▸ Problem to solve: Reproduce the records below exactly, leaving their images out.

[Stored records]

+++

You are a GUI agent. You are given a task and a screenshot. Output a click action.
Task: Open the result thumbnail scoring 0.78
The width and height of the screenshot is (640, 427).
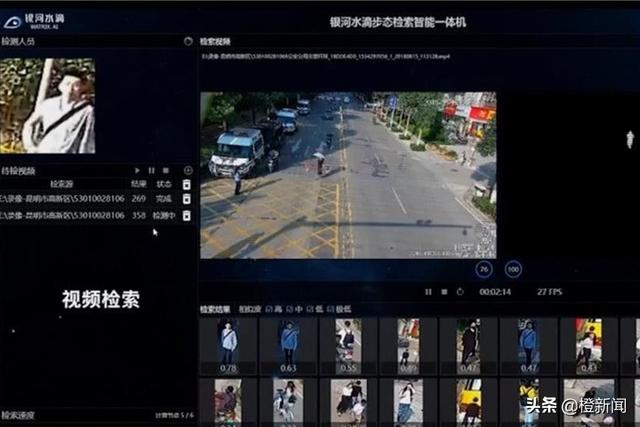tap(228, 346)
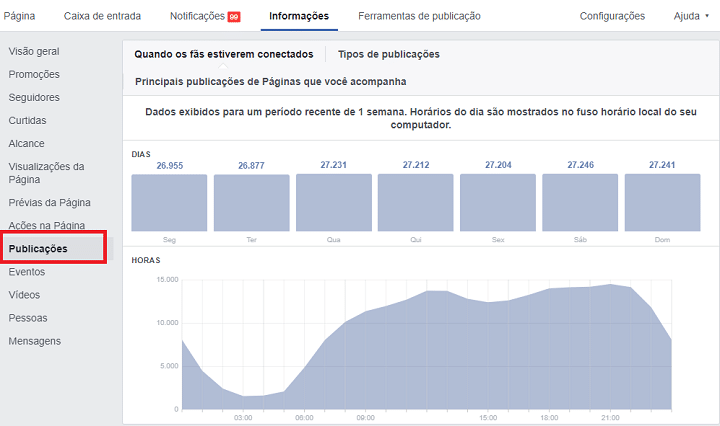Select Visão geral in the sidebar

pyautogui.click(x=34, y=51)
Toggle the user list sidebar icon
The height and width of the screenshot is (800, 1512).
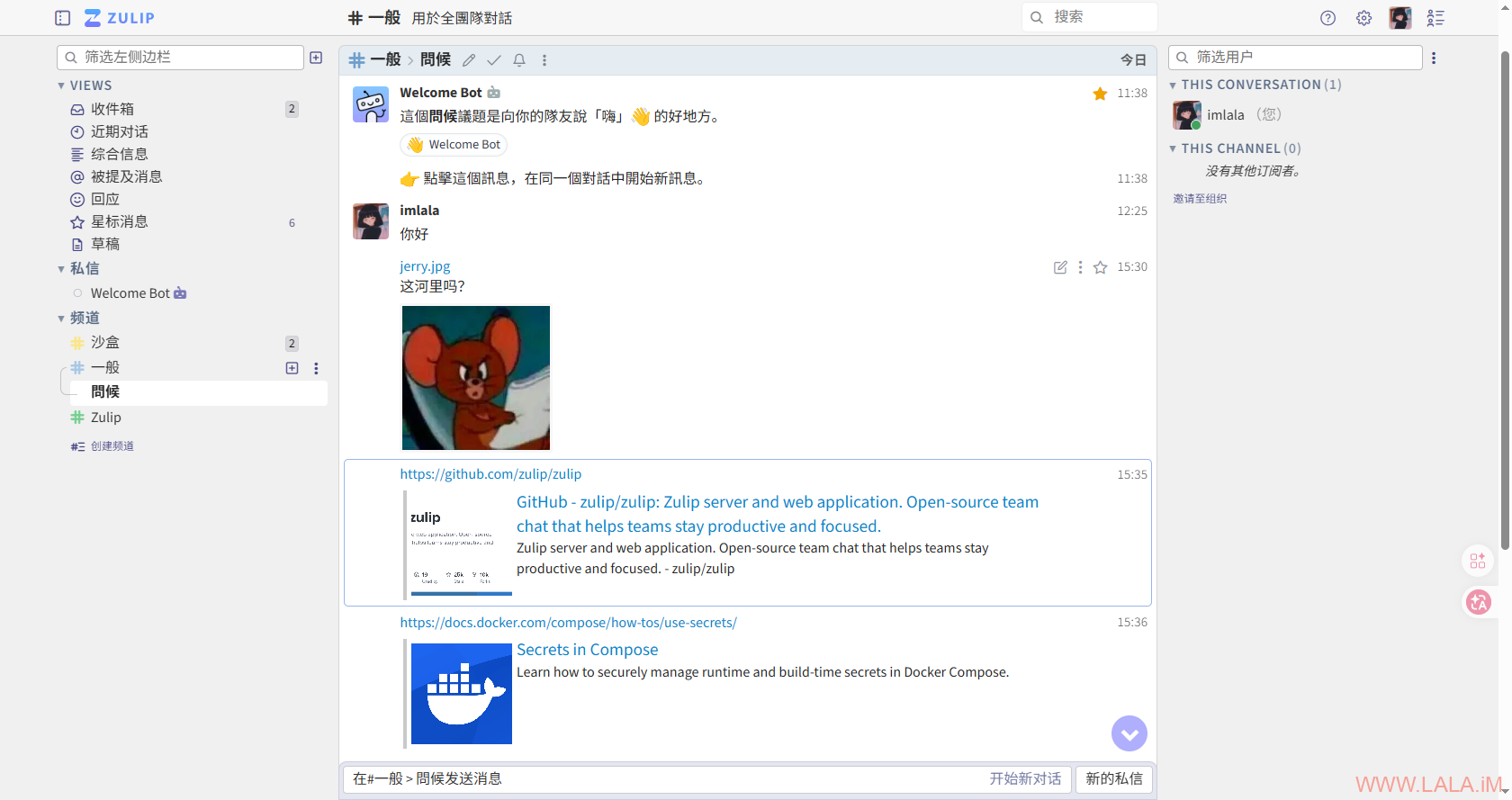(1436, 18)
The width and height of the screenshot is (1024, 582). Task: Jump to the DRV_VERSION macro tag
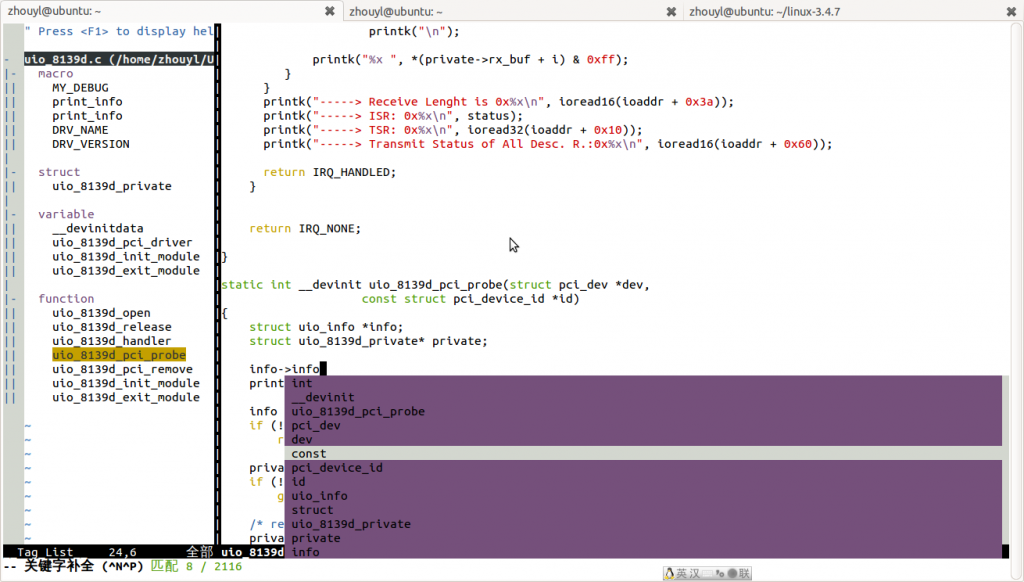[x=90, y=144]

+++

▸ Task result:
You are a GUI agent. You are given a task and a screenshot. Output a click action.
Task: Open the result thumbnail scoring 0.78
The width and height of the screenshot is (640, 427).
tap(228, 346)
Select Visão geral in the sidebar

pyautogui.click(x=34, y=51)
Toggle the user list sidebar icon
The height and width of the screenshot is (800, 1512).
(1436, 18)
The width and height of the screenshot is (1024, 582). Task: Jump to the DRV_VERSION macro tag
[x=90, y=144]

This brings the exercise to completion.